— Record excerpts —
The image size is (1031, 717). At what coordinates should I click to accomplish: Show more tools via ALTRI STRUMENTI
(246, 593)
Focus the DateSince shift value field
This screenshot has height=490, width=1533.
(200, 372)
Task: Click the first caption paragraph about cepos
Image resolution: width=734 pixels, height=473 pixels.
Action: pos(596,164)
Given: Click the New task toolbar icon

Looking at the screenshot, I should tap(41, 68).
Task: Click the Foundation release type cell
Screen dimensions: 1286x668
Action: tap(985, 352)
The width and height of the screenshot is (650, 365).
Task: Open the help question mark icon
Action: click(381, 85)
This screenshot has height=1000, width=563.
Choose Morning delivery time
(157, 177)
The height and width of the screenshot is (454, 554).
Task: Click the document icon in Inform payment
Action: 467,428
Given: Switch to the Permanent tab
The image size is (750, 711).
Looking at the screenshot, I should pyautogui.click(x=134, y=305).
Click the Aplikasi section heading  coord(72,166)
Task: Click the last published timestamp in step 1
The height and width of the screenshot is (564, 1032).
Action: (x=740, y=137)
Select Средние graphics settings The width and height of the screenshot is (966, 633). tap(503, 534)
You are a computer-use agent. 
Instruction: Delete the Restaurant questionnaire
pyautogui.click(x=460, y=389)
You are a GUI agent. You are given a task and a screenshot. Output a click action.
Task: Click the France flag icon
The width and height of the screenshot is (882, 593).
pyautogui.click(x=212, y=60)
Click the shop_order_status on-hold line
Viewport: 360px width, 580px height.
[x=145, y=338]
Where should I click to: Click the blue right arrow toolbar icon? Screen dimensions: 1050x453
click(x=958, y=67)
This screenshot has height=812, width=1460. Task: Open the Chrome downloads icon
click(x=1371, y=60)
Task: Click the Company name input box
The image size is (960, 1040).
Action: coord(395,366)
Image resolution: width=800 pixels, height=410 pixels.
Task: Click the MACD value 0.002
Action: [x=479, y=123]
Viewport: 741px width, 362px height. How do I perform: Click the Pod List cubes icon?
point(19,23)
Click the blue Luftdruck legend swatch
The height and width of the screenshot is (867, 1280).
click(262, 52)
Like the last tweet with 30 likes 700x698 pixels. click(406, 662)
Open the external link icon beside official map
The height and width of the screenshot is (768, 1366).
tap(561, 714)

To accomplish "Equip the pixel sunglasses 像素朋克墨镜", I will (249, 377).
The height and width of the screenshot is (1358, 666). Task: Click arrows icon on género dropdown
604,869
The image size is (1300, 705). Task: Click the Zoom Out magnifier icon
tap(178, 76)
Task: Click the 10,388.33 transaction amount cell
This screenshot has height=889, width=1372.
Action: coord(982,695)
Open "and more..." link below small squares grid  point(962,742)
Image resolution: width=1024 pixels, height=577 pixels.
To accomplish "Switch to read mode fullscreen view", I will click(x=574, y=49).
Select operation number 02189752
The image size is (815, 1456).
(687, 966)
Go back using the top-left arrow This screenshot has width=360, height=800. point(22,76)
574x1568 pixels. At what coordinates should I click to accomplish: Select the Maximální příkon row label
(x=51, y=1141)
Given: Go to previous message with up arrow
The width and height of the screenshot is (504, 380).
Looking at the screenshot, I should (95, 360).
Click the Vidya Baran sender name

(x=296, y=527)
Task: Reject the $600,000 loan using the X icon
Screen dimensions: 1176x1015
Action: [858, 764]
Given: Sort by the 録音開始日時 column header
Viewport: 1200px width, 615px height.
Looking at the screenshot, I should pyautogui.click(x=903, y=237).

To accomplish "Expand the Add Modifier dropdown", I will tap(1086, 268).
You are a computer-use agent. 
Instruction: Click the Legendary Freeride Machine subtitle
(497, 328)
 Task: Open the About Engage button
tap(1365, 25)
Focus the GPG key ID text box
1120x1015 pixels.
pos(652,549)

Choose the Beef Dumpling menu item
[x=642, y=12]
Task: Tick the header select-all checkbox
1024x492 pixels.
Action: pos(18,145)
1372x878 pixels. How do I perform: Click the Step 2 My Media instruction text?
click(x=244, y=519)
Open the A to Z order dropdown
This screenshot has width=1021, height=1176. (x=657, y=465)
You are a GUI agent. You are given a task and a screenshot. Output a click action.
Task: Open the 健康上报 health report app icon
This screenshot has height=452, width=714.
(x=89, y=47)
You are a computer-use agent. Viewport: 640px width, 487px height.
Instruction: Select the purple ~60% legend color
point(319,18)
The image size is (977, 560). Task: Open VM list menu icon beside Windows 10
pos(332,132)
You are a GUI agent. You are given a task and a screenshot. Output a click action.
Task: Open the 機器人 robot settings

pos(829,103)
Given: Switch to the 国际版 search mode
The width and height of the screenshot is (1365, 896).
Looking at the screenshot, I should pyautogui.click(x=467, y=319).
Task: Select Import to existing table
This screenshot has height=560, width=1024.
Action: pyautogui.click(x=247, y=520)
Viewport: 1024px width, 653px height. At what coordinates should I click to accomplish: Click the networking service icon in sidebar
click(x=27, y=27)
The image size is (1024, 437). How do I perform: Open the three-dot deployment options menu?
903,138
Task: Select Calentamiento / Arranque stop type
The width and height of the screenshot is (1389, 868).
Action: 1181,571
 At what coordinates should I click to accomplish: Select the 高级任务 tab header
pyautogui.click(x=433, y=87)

— Goal of the exercise —
Repeat the data word for word, leaving out no line.

— Task output —
The image size is (1031, 717). At what coordinates should I click to accomplish: Show more tools via ALTRI STRUMENTI
(246, 593)
Focus the DateSince shift value field
This screenshot has height=490, width=1533.
(200, 372)
Task: Click the first caption paragraph about cepos
Image resolution: width=734 pixels, height=473 pixels.
Action: pos(596,164)
Given: Click the New task toolbar icon

Looking at the screenshot, I should tap(41, 68).
Task: Click the Foundation release type cell
Screen dimensions: 1286x668
Action: tap(985, 352)
The width and height of the screenshot is (650, 365).
Task: Open the help question mark icon
Action: click(381, 85)
This screenshot has height=1000, width=563.
Choose Morning delivery time
(157, 177)
The height and width of the screenshot is (454, 554).
Task: Click the document icon in Inform payment
Action: 467,428
Given: Switch to the Permanent tab
The image size is (750, 711).
Looking at the screenshot, I should pyautogui.click(x=134, y=305).
Click the Aplikasi section heading  coord(72,166)
Task: Click the last published timestamp in step 1
The height and width of the screenshot is (564, 1032).
Action: (x=740, y=137)
Select Средние graphics settings The width and height of the screenshot is (966, 633). tap(503, 534)
You are a computer-use agent. 
Instruction: Delete the Restaurant questionnaire
pyautogui.click(x=460, y=389)
You are a GUI agent. You are given a task and a screenshot. Output a click action.
Task: Click the France flag icon
The width and height of the screenshot is (882, 593).
pyautogui.click(x=212, y=60)
Click the shop_order_status on-hold line
Viewport: 360px width, 580px height.
[x=145, y=338]
Where should I click to: Click the blue right arrow toolbar icon? Screen dimensions: 1050x453
click(x=958, y=67)
This screenshot has height=812, width=1460. Task: Open the Chrome downloads icon
click(x=1371, y=60)
Task: Click the Company name input box
The image size is (960, 1040).
Action: coord(395,366)
Image resolution: width=800 pixels, height=410 pixels.
Task: Click the MACD value 0.002
Action: [x=479, y=123]
Viewport: 741px width, 362px height. How do I perform: Click the Pod List cubes icon?
point(19,23)
Click the blue Luftdruck legend swatch
The height and width of the screenshot is (867, 1280).
click(262, 52)
Like the last tweet with 30 likes 700x698 pixels. click(406, 662)
Open the external link icon beside official map
The height and width of the screenshot is (768, 1366).
tap(561, 714)

To accomplish "Equip the pixel sunglasses 像素朋克墨镜", I will (249, 377).
The height and width of the screenshot is (1358, 666). Task: Click arrows icon on género dropdown
604,869
The image size is (1300, 705). Task: Click the Zoom Out magnifier icon
tap(178, 76)
Task: Click the 10,388.33 transaction amount cell
This screenshot has height=889, width=1372.
Action: coord(982,695)
Open "and more..." link below small squares grid  point(962,742)
Image resolution: width=1024 pixels, height=577 pixels.
To accomplish "Switch to read mode fullscreen view", I will click(x=574, y=49).
Select operation number 02189752
The image size is (815, 1456).
(687, 966)
Go back using the top-left arrow This screenshot has width=360, height=800. point(22,76)
574x1568 pixels. At what coordinates should I click to accomplish: Select the Maximální příkon row label
(x=51, y=1141)
Given: Go to previous message with up arrow
The width and height of the screenshot is (504, 380).
Looking at the screenshot, I should (95, 360).
Click the Vidya Baran sender name

(x=296, y=527)
Task: Reject the $600,000 loan using the X icon
Screen dimensions: 1176x1015
Action: [858, 764]
Given: Sort by the 録音開始日時 column header
Viewport: 1200px width, 615px height.
Looking at the screenshot, I should pyautogui.click(x=903, y=237).

To accomplish "Expand the Add Modifier dropdown", I will tap(1086, 268).
You are a computer-use agent. 
Instruction: Click the Legendary Freeride Machine subtitle
(497, 328)
 Task: Open the About Engage button
tap(1365, 25)
Focus the GPG key ID text box
1120x1015 pixels.
pos(652,549)

Choose the Beef Dumpling menu item
[x=642, y=12]
Task: Tick the header select-all checkbox
1024x492 pixels.
Action: pos(18,145)
1372x878 pixels. How do I perform: Click the Step 2 My Media instruction text?
click(x=244, y=519)
Open the A to Z order dropdown
This screenshot has width=1021, height=1176. (x=657, y=465)
You are a GUI agent. You are given a task and a screenshot. Output a click action.
Task: Open the 健康上报 health report app icon
This screenshot has height=452, width=714.
(x=89, y=47)
You are a computer-use agent. Viewport: 640px width, 487px height.
Instruction: Select the purple ~60% legend color
point(319,18)
The image size is (977, 560). Task: Open VM list menu icon beside Windows 10
pos(332,132)
You are a GUI agent. You are given a task and a screenshot. Output a click action.
Task: Open the 機器人 robot settings

pos(829,103)
Given: Switch to the 国际版 search mode
The width and height of the screenshot is (1365, 896).
Looking at the screenshot, I should pyautogui.click(x=467, y=319).
Task: Select Import to existing table
This screenshot has height=560, width=1024.
Action: pyautogui.click(x=247, y=520)
Viewport: 1024px width, 653px height. At what coordinates should I click to accomplish: Click the networking service icon in sidebar
click(x=27, y=27)
The image size is (1024, 437). How do I perform: Open the three-dot deployment options menu?
903,138
Task: Select Calentamiento / Arranque stop type
The width and height of the screenshot is (1389, 868).
Action: 1181,571
 At what coordinates should I click to accomplish: Select the 高级任务 tab header
pyautogui.click(x=433, y=87)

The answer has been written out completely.